• What you have to do
Only one part of the listing is needed: the lines from the one with "Screen dimensions: 800x600" through the last line, copied exactly and free of pictures.

• Exercise input
☆ ☆ ☆ ☆
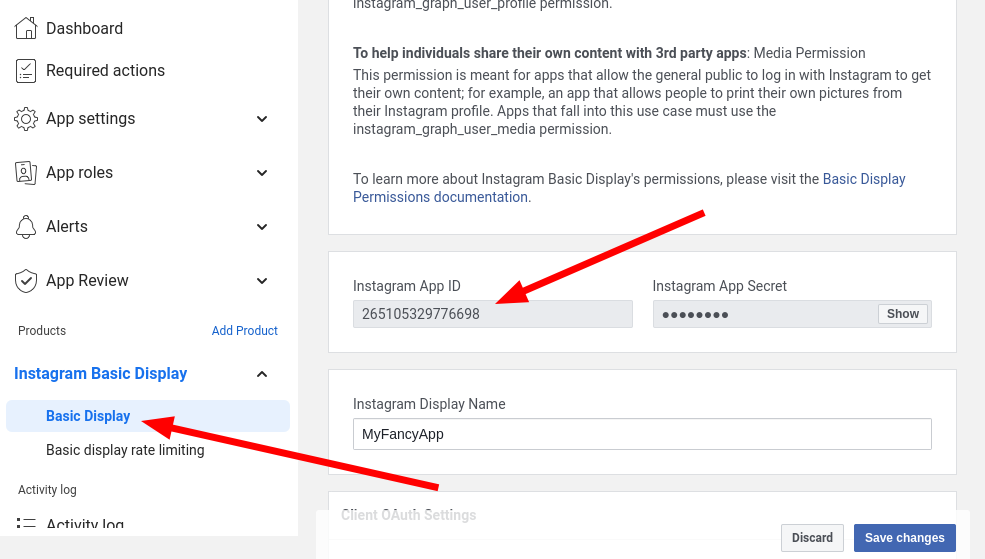Expand the Alerts menu chevron
985x559 pixels.
tap(262, 227)

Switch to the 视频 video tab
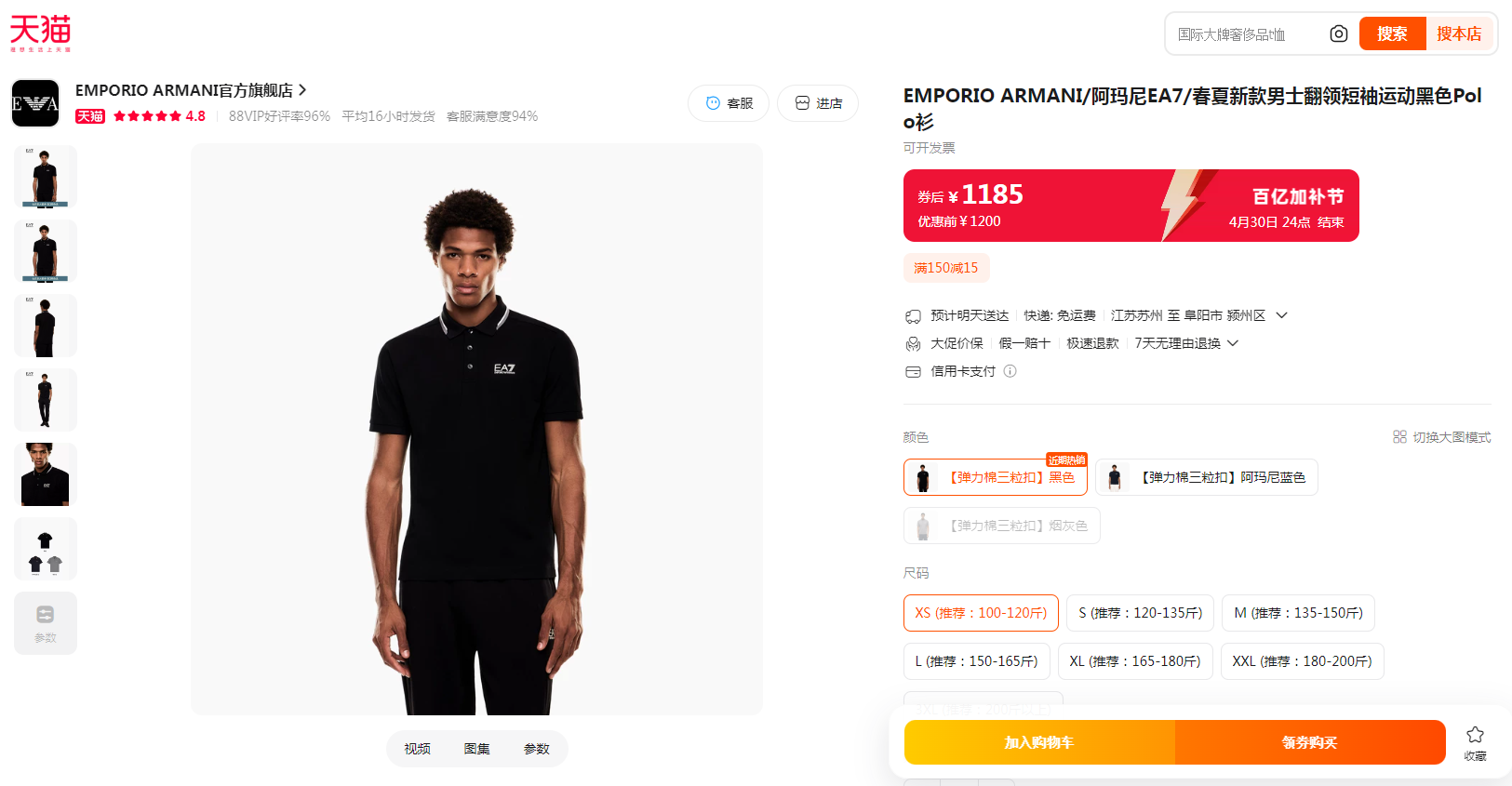coord(417,749)
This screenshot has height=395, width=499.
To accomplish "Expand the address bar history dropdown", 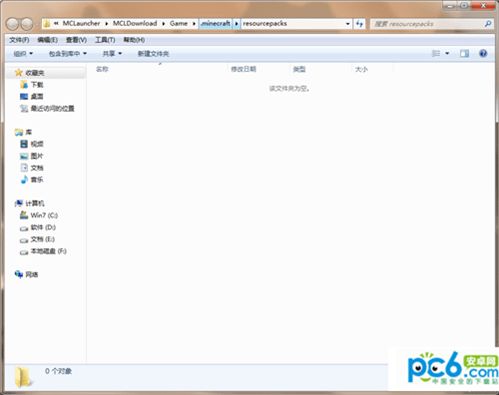I will point(348,24).
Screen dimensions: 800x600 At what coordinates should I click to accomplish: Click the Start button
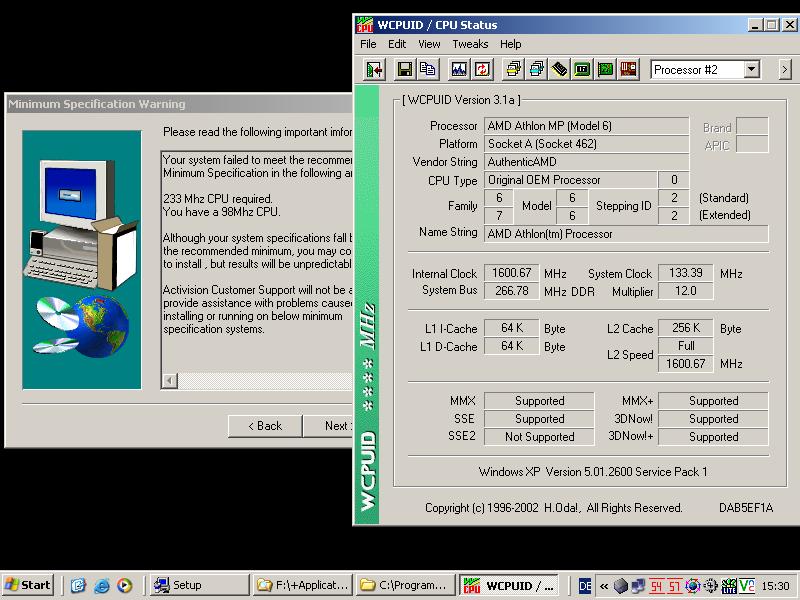click(28, 586)
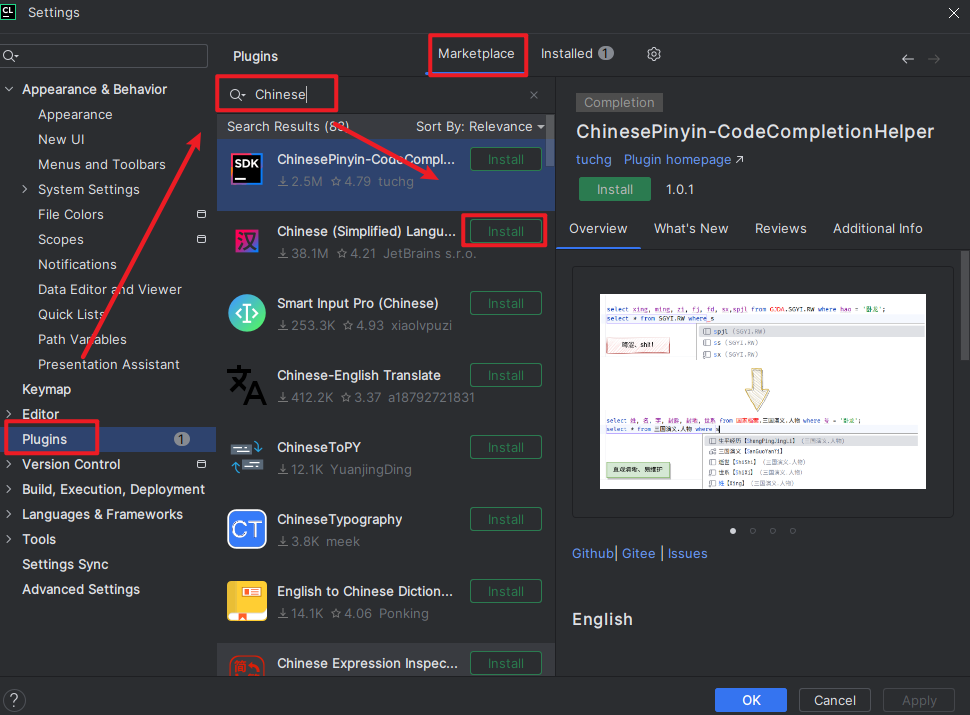This screenshot has height=715, width=970.
Task: Click the ChineseTypography plugin icon
Action: click(247, 529)
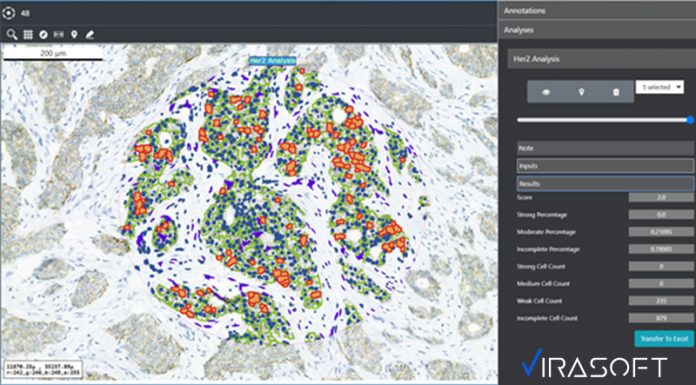This screenshot has width=696, height=385.
Task: Open the '5 selected' dropdown
Action: tap(660, 87)
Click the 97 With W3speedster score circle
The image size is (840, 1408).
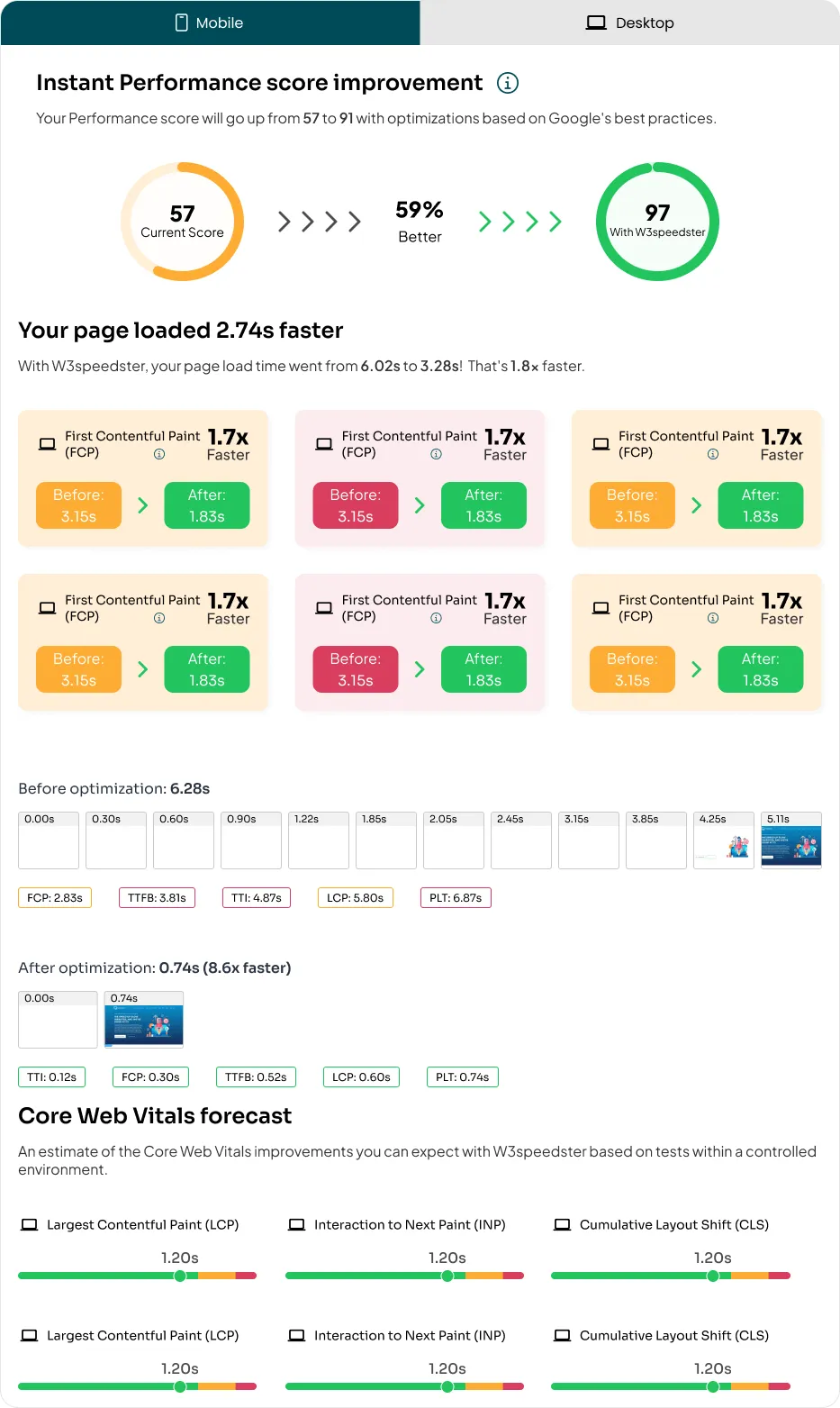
☆ ☆ ☆ ☆
• Task answer
Screen dimensions: 800x600 At what coordinates should I click to accomplish: Click the Start button
click(28, 586)
This screenshot has height=715, width=970.
Task: Click the ChineseTypography plugin icon
Action: click(247, 529)
This screenshot has width=696, height=385.
Task: Open the '5 selected' dropdown
Action: tap(660, 87)
Click the 97 With W3speedster score circle
The image size is (840, 1408).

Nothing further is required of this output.